* **What is being asked**:
Each and every line of the data must appear exactly as given.

(Stored items)
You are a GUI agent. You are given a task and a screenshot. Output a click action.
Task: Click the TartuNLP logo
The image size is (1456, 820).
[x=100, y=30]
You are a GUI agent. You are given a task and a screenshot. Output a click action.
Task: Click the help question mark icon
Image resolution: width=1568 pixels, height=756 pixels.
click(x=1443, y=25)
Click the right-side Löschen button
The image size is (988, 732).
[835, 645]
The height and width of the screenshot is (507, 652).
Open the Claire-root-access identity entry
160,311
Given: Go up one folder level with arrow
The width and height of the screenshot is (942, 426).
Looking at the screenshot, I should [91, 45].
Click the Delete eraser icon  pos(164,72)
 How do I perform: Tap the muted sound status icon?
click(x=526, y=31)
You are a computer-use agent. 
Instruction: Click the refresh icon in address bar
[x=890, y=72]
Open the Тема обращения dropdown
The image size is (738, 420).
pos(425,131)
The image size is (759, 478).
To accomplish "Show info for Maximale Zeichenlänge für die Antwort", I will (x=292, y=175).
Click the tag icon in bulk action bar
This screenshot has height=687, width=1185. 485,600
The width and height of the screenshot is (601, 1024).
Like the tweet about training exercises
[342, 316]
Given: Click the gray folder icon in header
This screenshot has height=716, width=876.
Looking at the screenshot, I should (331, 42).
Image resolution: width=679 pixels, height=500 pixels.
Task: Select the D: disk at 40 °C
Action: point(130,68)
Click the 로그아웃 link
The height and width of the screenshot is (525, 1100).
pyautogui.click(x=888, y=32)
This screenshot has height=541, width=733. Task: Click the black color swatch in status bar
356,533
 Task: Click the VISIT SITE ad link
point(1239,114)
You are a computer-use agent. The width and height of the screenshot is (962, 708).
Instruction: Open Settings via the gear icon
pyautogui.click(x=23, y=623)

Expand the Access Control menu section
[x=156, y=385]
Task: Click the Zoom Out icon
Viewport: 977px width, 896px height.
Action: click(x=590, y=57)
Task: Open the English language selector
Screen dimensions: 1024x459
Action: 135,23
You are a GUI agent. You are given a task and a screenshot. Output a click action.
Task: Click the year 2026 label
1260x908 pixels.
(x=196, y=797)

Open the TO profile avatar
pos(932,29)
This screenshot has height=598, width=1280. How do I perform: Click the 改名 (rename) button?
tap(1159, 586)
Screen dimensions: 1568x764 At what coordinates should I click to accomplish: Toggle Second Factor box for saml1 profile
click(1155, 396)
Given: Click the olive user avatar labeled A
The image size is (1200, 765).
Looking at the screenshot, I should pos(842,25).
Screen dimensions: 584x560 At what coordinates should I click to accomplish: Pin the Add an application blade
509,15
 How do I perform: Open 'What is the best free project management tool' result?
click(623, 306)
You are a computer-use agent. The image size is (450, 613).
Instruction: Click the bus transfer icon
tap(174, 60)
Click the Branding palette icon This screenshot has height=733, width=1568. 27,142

* **Solution to this exercise**:
You are a GUI agent. You are given a task and a screenshot. Output a click action.
Task: Click the TartuNLP logo
The image size is (1456, 820).
[x=100, y=30]
You are a GUI agent. You are given a task and a screenshot. Output a click action.
Task: Click the help question mark icon
Image resolution: width=1568 pixels, height=756 pixels.
click(x=1443, y=25)
Click the right-side Löschen button
The image size is (988, 732).
[835, 645]
The height and width of the screenshot is (507, 652).
Open the Claire-root-access identity entry
160,311
Given: Go up one folder level with arrow
The width and height of the screenshot is (942, 426).
Looking at the screenshot, I should [91, 45].
Click the Delete eraser icon  pos(164,72)
 How do I perform: Tap the muted sound status icon?
click(x=526, y=31)
You are a computer-use agent. 
Instruction: Click the refresh icon in address bar
[x=890, y=72]
Open the Тема обращения dropdown
The image size is (738, 420).
pos(425,131)
The image size is (759, 478).
To accomplish "Show info for Maximale Zeichenlänge für die Antwort", I will (x=292, y=175).
Click the tag icon in bulk action bar
This screenshot has height=687, width=1185. 485,600
The width and height of the screenshot is (601, 1024).
Like the tweet about training exercises
[342, 316]
Given: Click the gray folder icon in header
This screenshot has height=716, width=876.
Looking at the screenshot, I should (331, 42).
Image resolution: width=679 pixels, height=500 pixels.
Task: Select the D: disk at 40 °C
Action: point(130,68)
Click the 로그아웃 link
The height and width of the screenshot is (525, 1100).
pyautogui.click(x=888, y=32)
This screenshot has height=541, width=733. Task: Click the black color swatch in status bar
356,533
 Task: Click the VISIT SITE ad link
point(1239,114)
You are a computer-use agent. The width and height of the screenshot is (962, 708).
Instruction: Open Settings via the gear icon
pyautogui.click(x=23, y=623)

Expand the Access Control menu section
[x=156, y=385]
Task: Click the Zoom Out icon
Viewport: 977px width, 896px height.
Action: click(x=590, y=57)
Task: Open the English language selector
Screen dimensions: 1024x459
Action: 135,23
You are a GUI agent. You are given a task and a screenshot. Output a click action.
Task: Click the year 2026 label
1260x908 pixels.
(x=196, y=797)

Open the TO profile avatar
pos(932,29)
This screenshot has height=598, width=1280. How do I perform: Click the 改名 (rename) button?
tap(1159, 586)
Screen dimensions: 1568x764 At what coordinates should I click to accomplish: Toggle Second Factor box for saml1 profile
click(1155, 396)
Given: Click the olive user avatar labeled A
The image size is (1200, 765).
Looking at the screenshot, I should pos(842,25).
Screen dimensions: 584x560 At what coordinates should I click to accomplish: Pin the Add an application blade
509,15
 How do I perform: Open 'What is the best free project management tool' result?
click(623, 306)
You are a computer-use agent. The image size is (450, 613).
Instruction: Click the bus transfer icon
tap(174, 60)
Click the Branding palette icon This screenshot has height=733, width=1568. 27,142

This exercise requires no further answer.